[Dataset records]
# # # # #
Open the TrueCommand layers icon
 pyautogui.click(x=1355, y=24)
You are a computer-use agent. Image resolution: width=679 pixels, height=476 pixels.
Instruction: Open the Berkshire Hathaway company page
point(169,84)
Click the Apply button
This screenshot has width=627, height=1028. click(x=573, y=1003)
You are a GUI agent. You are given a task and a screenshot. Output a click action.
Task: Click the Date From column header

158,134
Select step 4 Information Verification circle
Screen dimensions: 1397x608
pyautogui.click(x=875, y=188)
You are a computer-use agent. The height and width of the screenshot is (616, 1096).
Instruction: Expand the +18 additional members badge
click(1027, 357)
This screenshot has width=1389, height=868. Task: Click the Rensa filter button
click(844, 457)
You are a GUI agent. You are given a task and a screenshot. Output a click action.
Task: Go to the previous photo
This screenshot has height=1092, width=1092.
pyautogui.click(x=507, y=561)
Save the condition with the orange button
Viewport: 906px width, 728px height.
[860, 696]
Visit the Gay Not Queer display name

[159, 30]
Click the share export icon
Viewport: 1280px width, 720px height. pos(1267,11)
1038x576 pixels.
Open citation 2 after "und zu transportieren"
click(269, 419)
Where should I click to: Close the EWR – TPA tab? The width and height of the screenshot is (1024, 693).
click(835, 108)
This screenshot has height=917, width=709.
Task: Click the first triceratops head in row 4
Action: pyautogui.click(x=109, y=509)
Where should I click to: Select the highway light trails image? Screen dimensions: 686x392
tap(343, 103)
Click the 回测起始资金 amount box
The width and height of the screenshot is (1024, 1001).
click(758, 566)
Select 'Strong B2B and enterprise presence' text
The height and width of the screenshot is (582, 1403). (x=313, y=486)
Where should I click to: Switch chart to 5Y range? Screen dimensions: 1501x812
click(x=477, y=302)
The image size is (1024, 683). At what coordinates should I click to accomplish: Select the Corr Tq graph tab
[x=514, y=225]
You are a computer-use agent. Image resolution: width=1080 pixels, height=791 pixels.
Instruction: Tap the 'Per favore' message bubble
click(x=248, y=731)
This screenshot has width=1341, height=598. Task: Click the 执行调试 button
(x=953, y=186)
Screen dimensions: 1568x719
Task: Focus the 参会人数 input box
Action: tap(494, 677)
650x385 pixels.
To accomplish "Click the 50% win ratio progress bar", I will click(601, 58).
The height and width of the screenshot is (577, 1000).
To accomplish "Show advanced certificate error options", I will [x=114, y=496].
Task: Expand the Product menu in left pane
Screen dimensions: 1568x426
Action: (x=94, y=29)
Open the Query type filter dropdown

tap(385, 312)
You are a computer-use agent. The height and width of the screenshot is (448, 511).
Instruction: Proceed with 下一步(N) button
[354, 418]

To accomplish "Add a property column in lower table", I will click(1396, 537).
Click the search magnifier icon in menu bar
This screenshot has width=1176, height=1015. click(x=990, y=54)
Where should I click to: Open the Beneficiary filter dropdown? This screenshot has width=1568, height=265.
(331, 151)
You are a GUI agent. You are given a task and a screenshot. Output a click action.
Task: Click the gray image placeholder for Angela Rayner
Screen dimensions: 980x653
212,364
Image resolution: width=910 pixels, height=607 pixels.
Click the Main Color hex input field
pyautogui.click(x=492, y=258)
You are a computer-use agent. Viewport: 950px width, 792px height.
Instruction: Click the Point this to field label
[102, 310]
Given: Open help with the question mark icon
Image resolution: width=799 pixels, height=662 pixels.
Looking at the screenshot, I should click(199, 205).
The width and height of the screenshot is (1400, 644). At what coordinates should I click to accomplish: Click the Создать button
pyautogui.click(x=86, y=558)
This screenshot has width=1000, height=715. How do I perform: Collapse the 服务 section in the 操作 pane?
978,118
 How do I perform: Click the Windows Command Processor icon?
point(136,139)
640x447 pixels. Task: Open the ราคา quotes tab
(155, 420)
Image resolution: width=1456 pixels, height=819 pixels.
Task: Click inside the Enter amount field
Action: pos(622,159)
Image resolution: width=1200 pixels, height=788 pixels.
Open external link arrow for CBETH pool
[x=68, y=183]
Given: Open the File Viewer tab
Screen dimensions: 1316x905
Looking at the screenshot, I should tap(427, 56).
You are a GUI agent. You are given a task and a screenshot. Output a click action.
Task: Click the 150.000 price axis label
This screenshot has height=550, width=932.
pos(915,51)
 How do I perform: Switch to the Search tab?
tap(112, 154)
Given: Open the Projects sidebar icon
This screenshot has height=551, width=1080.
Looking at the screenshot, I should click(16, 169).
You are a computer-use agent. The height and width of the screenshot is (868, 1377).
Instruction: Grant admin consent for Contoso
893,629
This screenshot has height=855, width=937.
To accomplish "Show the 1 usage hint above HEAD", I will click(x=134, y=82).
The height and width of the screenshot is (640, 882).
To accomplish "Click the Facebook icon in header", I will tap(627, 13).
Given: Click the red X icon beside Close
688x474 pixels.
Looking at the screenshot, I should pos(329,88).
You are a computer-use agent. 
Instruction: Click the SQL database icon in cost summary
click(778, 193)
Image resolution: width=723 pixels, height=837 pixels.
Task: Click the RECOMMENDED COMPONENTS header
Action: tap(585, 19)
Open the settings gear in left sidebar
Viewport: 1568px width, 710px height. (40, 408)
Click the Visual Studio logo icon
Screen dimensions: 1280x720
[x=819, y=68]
# # # # #
■ What is required
Write the entries out once more, exactly as they appear.

■ Task output
Open the TrueCommand layers icon
 pyautogui.click(x=1355, y=24)
You are a computer-use agent. Image resolution: width=679 pixels, height=476 pixels.
Instruction: Open the Berkshire Hathaway company page
point(169,84)
Click the Apply button
This screenshot has width=627, height=1028. click(x=573, y=1003)
You are a GUI agent. You are given a task and a screenshot. Output a click action.
Task: Click the Date From column header

158,134
Select step 4 Information Verification circle
Screen dimensions: 1397x608
pyautogui.click(x=875, y=188)
You are a computer-use agent. The height and width of the screenshot is (616, 1096).
Instruction: Expand the +18 additional members badge
click(1027, 357)
This screenshot has width=1389, height=868. Task: Click the Rensa filter button
click(844, 457)
You are a GUI agent. You are given a task and a screenshot. Output a click action.
Task: Go to the previous photo
This screenshot has height=1092, width=1092.
pyautogui.click(x=507, y=561)
Save the condition with the orange button
Viewport: 906px width, 728px height.
[860, 696]
Visit the Gay Not Queer display name

[159, 30]
Click the share export icon
Viewport: 1280px width, 720px height. pos(1267,11)
1038x576 pixels.
Open citation 2 after "und zu transportieren"
click(269, 419)
Where should I click to: Close the EWR – TPA tab? The width and height of the screenshot is (1024, 693).
click(835, 108)
This screenshot has height=917, width=709.
Task: Click the first triceratops head in row 4
Action: pyautogui.click(x=109, y=509)
Where should I click to: Select the highway light trails image? Screen dimensions: 686x392
tap(343, 103)
Click the 回测起始资金 amount box
The width and height of the screenshot is (1024, 1001).
click(758, 566)
Select 'Strong B2B and enterprise presence' text
The height and width of the screenshot is (582, 1403). (x=313, y=486)
Where should I click to: Switch chart to 5Y range? Screen dimensions: 1501x812
click(x=477, y=302)
The image size is (1024, 683). At what coordinates should I click to accomplish: Select the Corr Tq graph tab
[x=514, y=225]
You are a computer-use agent. Image resolution: width=1080 pixels, height=791 pixels.
Instruction: Tap the 'Per favore' message bubble
click(x=248, y=731)
This screenshot has width=1341, height=598. Task: Click the 执行调试 button
(x=953, y=186)
Screen dimensions: 1568x719
Task: Focus the 参会人数 input box
Action: tap(494, 677)
650x385 pixels.
To accomplish "Click the 50% win ratio progress bar", I will click(601, 58).
The height and width of the screenshot is (577, 1000).
To accomplish "Show advanced certificate error options", I will [x=114, y=496].
Task: Expand the Product menu in left pane
Screen dimensions: 1568x426
Action: (x=94, y=29)
Open the Query type filter dropdown

tap(385, 312)
You are a computer-use agent. The height and width of the screenshot is (448, 511).
Instruction: Proceed with 下一步(N) button
[354, 418]

To accomplish "Add a property column in lower table", I will click(1396, 537).
Click the search magnifier icon in menu bar
This screenshot has width=1176, height=1015. click(x=990, y=54)
Where should I click to: Open the Beneficiary filter dropdown? This screenshot has width=1568, height=265.
(331, 151)
You are a GUI agent. You are given a task and a screenshot. Output a click action.
Task: Click the gray image placeholder for Angela Rayner
Screen dimensions: 980x653
212,364
Image resolution: width=910 pixels, height=607 pixels.
Click the Main Color hex input field
pyautogui.click(x=492, y=258)
You are a computer-use agent. Viewport: 950px width, 792px height.
Instruction: Click the Point this to field label
[102, 310]
Given: Open help with the question mark icon
Image resolution: width=799 pixels, height=662 pixels.
Looking at the screenshot, I should click(199, 205).
The width and height of the screenshot is (1400, 644). At what coordinates should I click to accomplish: Click the Создать button
pyautogui.click(x=86, y=558)
This screenshot has width=1000, height=715. How do I perform: Collapse the 服务 section in the 操作 pane?
978,118
 How do I perform: Click the Windows Command Processor icon?
point(136,139)
640x447 pixels. Task: Open the ราคา quotes tab
(155, 420)
Image resolution: width=1456 pixels, height=819 pixels.
Task: Click inside the Enter amount field
Action: pos(622,159)
Image resolution: width=1200 pixels, height=788 pixels.
Open external link arrow for CBETH pool
[x=68, y=183]
Given: Open the File Viewer tab
Screen dimensions: 1316x905
Looking at the screenshot, I should tap(427, 56).
You are a GUI agent. You are given a task and a screenshot. Output a click action.
Task: Click the 150.000 price axis label
This screenshot has height=550, width=932.
pos(915,51)
 How do I perform: Switch to the Search tab?
tap(112, 154)
Given: Open the Projects sidebar icon
This screenshot has height=551, width=1080.
Looking at the screenshot, I should click(16, 169).
You are a computer-use agent. The height and width of the screenshot is (868, 1377).
Instruction: Grant admin consent for Contoso
893,629
This screenshot has height=855, width=937.
To accomplish "Show the 1 usage hint above HEAD", I will click(x=134, y=82).
The height and width of the screenshot is (640, 882).
To accomplish "Click the Facebook icon in header", I will tap(627, 13).
Given: Click the red X icon beside Close
688x474 pixels.
Looking at the screenshot, I should pos(329,88).
You are a computer-use agent. 
Instruction: Click the SQL database icon in cost summary
click(778, 193)
Image resolution: width=723 pixels, height=837 pixels.
Task: Click the RECOMMENDED COMPONENTS header
Action: tap(585, 19)
Open the settings gear in left sidebar
Viewport: 1568px width, 710px height. (40, 408)
Click the Visual Studio logo icon
Screen dimensions: 1280x720
[x=819, y=68]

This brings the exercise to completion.